A year ago today, we had heavy, wet snow in the morning. I took this picture.
It was the day that my Dad died, and my heart was broken.
I thought a lot about whether to post today. In the end, I decided that I need to write about Dad, but not necessarily about his death.
Instead, I want to write about things I will always remember about my Dad.
1. Dad taught me to recognize cardinals, blue jays, and chickadees when I was a kid. I still think of him whenever I see any of those birds—which is often, since we have blue jays and cardinals living in the pine trees next to our house.
2. Dad had a rough exterior, but he was a “softie” in many ways. Every Valentine’s Day, Mum would get a big heart box of candy, and each of us “girls” would get a little one.
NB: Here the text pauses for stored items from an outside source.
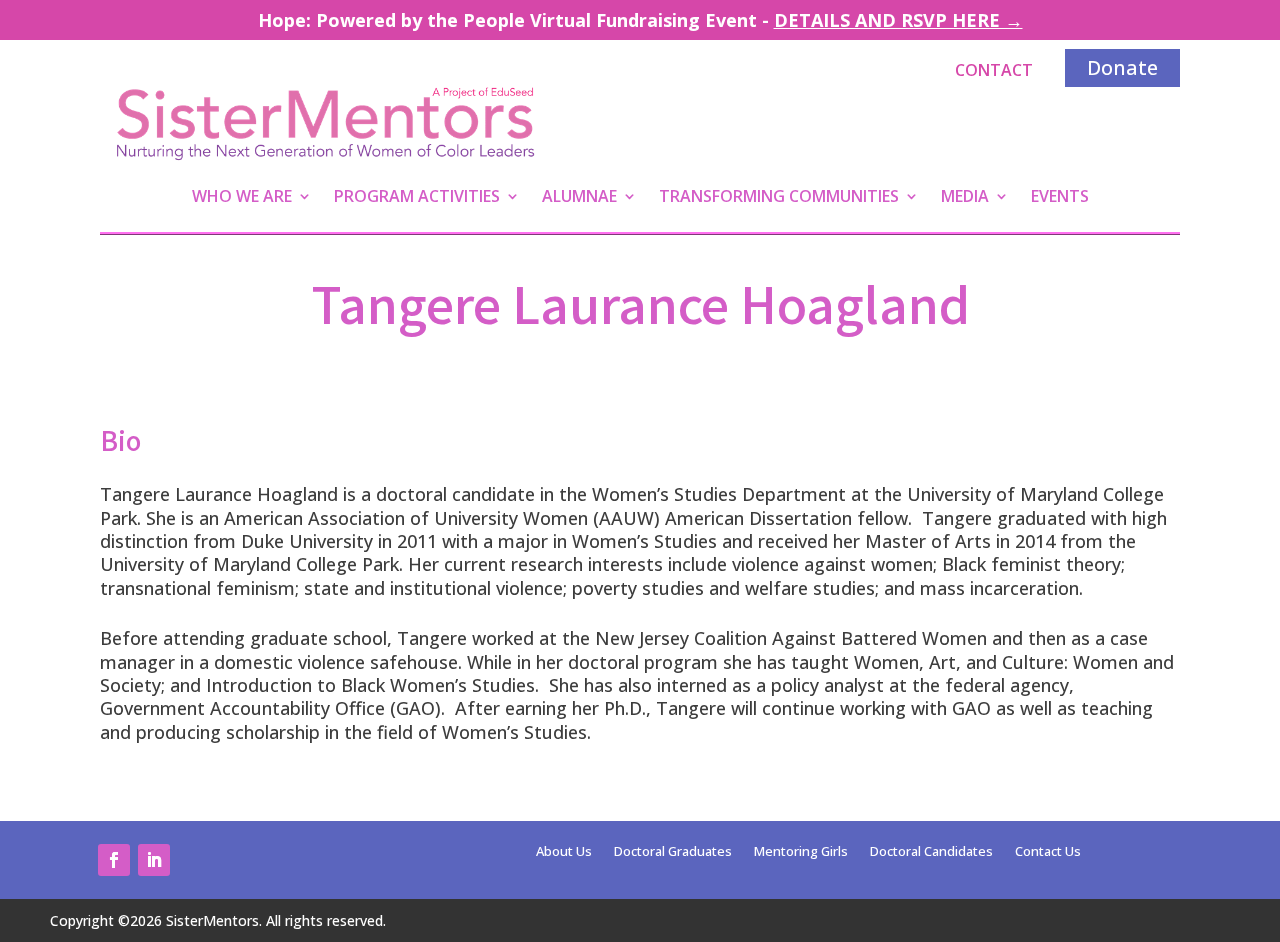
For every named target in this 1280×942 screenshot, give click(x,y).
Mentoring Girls (801, 852)
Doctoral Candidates (931, 852)
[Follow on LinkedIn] (154, 860)
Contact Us (1048, 852)
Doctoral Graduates (673, 852)
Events (1060, 198)
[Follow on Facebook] (114, 860)
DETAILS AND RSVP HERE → (898, 20)
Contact (994, 70)
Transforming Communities (779, 198)
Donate (1122, 67)
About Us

Later, when I was in my sophomore year at college, he sent flowers to my dorm.
3. My father loved my mother from the moment he first laid eyes on her. Here they are as newlyweds:
4. There is no way to think of my father without recalling his numerous WWII stories. He never (or rarely) discussed the horrors that he saw—and there must have been many—but he told foolish stories over and over and over again…
5. Dad was really smart. I think that he was intimidated by my education--he certainly was defensive about it. But I don't think he realized fully that my analytical abilities came from him.
6. Dad was incredibly responsible. Whenever he went out to dinner, he would order one Southern Comfort Manhattan. If he wanted a second one, he would first ask Mum if she was willing to drive home in his stead.
7. Dad was a party line democrat and union man. Ever since I turned 18 and was eligible to vote, we talked (either to celebrate or mourn) after every major election.
8. For years after he retired, Dad made seafood chowder every Christmas Eve. Everyone in the family would come by at some point to have chowder and chat for a while.
9. My son, Samuel, looks just like my Dad—including the way he furrows his brow when he concentrates. My daughter looks nothing at all like him, but she adored him from the time she was an infant. These are two of my favorite pictures of Anya and Grandpa together when she was a babe.
10. Star Trek fans would recognize my Dad as “Scottie.” Dad was a machinist at Gorton’s of Gloucester for decades. He used to say that if a machine is broken, you should always tell your boss it will take twice as long to fix as you think it will—that way, when you’re done early, you’ll be a hero.
11. Dad loved strawberry shortcake. I plan to eat it on his birthday every year.
12. Dad would argue with you even if you agreed with him.
There are plenty of other stories, unpleasant as well as pleasant, that I could tell about my Dad. But right now, I just want to remember this ordinary, quirky, salt-of-the-earth man who shaped my world in profound ways. I miss him still.
What do you cherish about your Dad, or your memory of him? What would you like your children or other loved ones to remember about you?